2020-10-21 Thread Matthew Woehlke

On 20/10/2020 15.22, Justin Tracey wrote:

On 2020-10-20 12:13 p.m., Matthew Woehlke wrote:

On 19/10/2020 16.01, Justin Tracey wrote:

It's the same reason we want
discourse on lists like this one to be friendly and amicable: it should
be obvious to anyone outside looking in that contributing and
participating in OSM is *enjoyable*, and they should feel welcome
joining in.


...and the irony is that most of what the SJW agenda accomplishes is to
polarize and inflame the issues, having the exact *opposite* effect as
encouraging harmony and inclusiveness (not to mention the hypocrisy of
being inimically opposed to "conservatives").


I have no idea what "the SJW agenda" is, but it doesn't seem
relevant to the discussion anyway.


https://en.wikipedia.org/wiki/Social_justice_warrior

If you don't see the relevance, I'm afraid I can't help you. The topic 
under discussion is a prime facet of said agenda.



If core aspects of the tagging schema give hints at a bias
towards a particular segment of the population (in this case,
English-speaking men)


So, clearly, we need to change the language of OSM tags to loglan. Oh,
wait, that would *still* be biased.


Correct. All the more reason to discuss how these biases manifest! :)


I don't mind discussing whether or not bias is present. I *do* mind 
someone else assigning a bias to a group when no such bias exists.



I'm not sure what you're talking about, but you seem to have an axe to
grind [...]


True.


[...] with a strawman that hasn't come up in this discussion. Nobody
said anything about "intolerance", there is no vilifying here, and
nobody is "forcing" any opinions on anyone.


Less true. This started as someone / some group deciding that our use of 
a term that has been historically and widely recognized as 
gender-neutral is biased.


Please note I'm not singling out the OP. In fact, I rather get the 
impression he's just innocently exploring an idea that has been forced 
on him. My objection isn't to this discussion as such, but to the groups 
that ultimately caused us to be having it.

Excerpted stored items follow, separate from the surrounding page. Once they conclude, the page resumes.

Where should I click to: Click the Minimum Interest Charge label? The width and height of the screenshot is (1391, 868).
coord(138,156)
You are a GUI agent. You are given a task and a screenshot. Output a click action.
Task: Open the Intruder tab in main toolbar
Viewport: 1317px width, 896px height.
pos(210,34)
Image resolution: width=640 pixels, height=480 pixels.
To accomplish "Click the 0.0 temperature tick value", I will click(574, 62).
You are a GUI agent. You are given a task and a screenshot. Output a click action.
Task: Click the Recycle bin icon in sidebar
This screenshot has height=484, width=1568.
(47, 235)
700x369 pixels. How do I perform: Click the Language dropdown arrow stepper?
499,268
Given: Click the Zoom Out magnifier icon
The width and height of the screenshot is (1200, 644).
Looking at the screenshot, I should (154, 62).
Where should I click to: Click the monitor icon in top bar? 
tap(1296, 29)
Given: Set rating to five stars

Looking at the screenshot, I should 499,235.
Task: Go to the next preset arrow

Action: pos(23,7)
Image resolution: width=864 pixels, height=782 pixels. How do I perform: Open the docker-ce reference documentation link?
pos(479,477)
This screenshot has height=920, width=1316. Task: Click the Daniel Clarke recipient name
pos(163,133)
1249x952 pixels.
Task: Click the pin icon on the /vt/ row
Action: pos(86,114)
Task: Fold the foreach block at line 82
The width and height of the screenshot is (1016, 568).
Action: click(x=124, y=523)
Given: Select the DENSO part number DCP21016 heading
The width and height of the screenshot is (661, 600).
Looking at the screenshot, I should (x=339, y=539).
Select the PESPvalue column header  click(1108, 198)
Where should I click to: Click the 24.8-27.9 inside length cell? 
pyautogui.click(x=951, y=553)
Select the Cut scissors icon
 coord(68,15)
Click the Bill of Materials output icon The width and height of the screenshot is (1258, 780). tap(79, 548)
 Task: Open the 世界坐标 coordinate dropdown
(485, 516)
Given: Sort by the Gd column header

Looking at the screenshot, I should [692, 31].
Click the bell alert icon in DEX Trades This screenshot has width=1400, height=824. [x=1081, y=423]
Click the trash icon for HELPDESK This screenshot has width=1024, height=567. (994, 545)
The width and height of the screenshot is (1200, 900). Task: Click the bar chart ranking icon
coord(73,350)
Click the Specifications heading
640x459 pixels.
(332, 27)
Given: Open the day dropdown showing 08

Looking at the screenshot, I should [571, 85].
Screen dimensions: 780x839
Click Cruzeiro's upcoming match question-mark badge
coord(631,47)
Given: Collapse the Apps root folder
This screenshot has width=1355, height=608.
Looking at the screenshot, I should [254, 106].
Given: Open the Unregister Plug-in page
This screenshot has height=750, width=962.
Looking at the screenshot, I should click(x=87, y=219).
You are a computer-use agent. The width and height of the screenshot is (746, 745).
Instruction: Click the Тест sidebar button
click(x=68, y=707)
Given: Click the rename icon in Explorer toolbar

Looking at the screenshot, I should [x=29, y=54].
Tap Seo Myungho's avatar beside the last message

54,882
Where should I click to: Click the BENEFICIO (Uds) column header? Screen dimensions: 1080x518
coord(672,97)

Ultimately, given the technical arguments against change, it's hard for 
me to take a stance on the proposal *without* at least considering the 
underlying reasons why such things come up in the first place. If I just 
ignore those aspects, the obvious answer is that the proposal is 
expensive and pointless... but ignoring SJWs is dangerous. (Again, 
ironically; those people employ the exact same sorts of tactics they 
vilify their opponents for using.)


Anyway, most of why I brought it up was in reply to "contributing and 
participating in OSM is *enjoyable*, and [anyone wishing to do so] 
should feel welcome joining in." I wanted to express my agreement with 
the goal, but *dis*agreement with the means of accomplishing that goal.